| This may be my last entry here, even though its the first in a long time.
i don't know, i just randomly started searching through everyone's entries, reopenning the drama - filled pages that i haven't seen in three or so months. and, reading through all the "i'm so sad"s, "nobody cares", "i can't stand her"s... all the hidden meanings behind everyone's words... it makes me sick. i know that i do it too... everyone does.
i don't get it. these are supposed to be the best days of our lives.. right now, in this moment. and all anyone can ever do is blame all their problems on everyone else. it's amazing to come back to this place (Zionsville) after the time i have spent away.
going to Texas for all of June was probably one of the best decisions i have ever made. on the surface, yes, i got to work with broadway performers, get feedback from unbiased opionions, and spend seven hours a day dancing and discovering muscles i never knew that i had... but the experiences i gained from going through the Texas Arts Project ran much deeper than that. Yes Lord... there are places unlike this one where people actually care about more than themselves. in Texas, I met the most amazing people of my life. not because of talent, confidence, fashion, money, not any of that... but because of who they were. Shannon, if you're reading this - i thank you from the bottom of my heart for reminding me what it is like to have a completely honest friendship, with no manipulating & always, always putting everyone before yourself. Thank you for sharing the joy you have found in your life with me, and making me laugh all the time. Ari - thank you for teaching me how to be 'black' and being patient with me and my inability to understand the 'syncopation' is NOT a word to be used when dancing outside of the ballet studio. i have gained so much from these people in the past weeks. yes, different lifestyles exist. yes, there are people out there that are joyful ALL the time. yes, the world is NOT just a bigger version of Zionsville.

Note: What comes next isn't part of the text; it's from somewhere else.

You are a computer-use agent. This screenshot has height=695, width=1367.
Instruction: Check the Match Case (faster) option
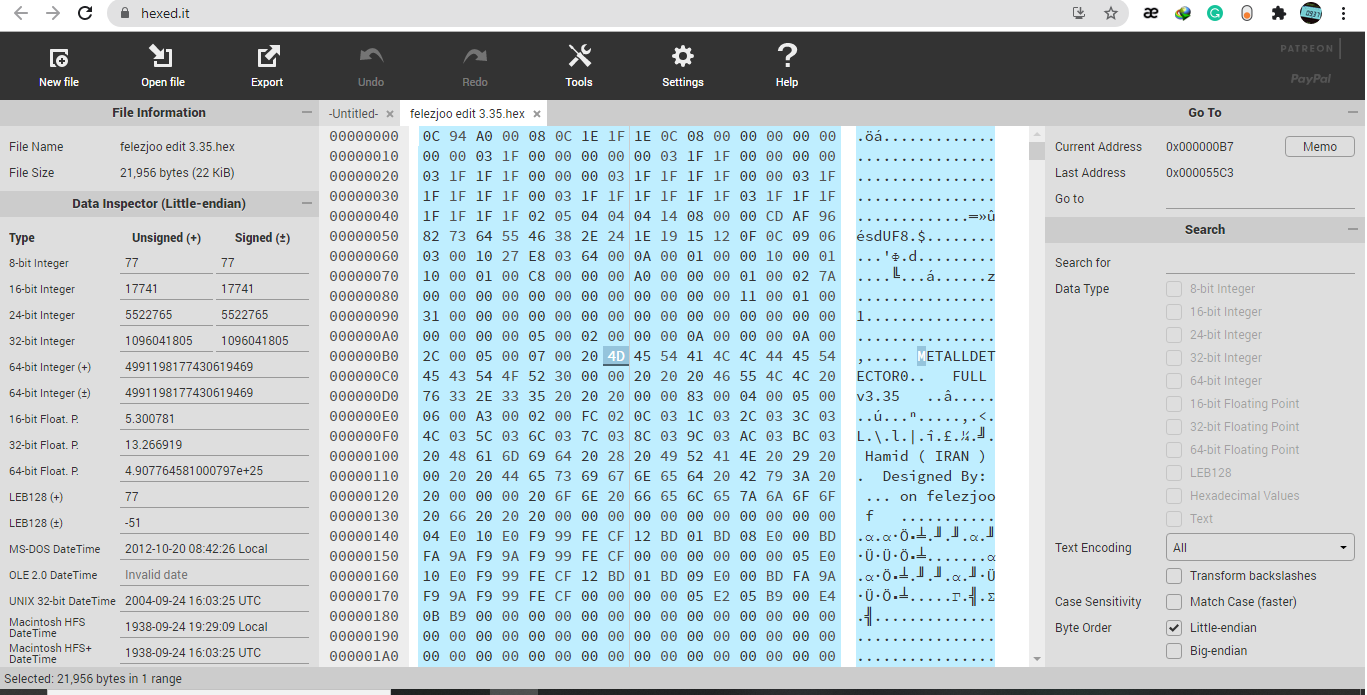click(x=1174, y=602)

i will now walk with confidence wherever my life takes me. Yes, Kevin, maybe one day you will see me in New York. thank you katie and nooka for calling me... you guys know a lot about how stuff went (that it wasn't a piece of cake, and that many times i called you and cried to you about wanting to go home)... your words and support meant so much to me when i was there, i love you two!!!!! But, at the end of the day, I am so thankful that i went. God placed me there for a reason... not only to become a dancer or performer...but to refresh my spirit and realize what is important to me - not the drama, not the sadness... but the joy found in fulfillment. I am renewed and ready to conquer whatever is to come. thank you texas!!!!!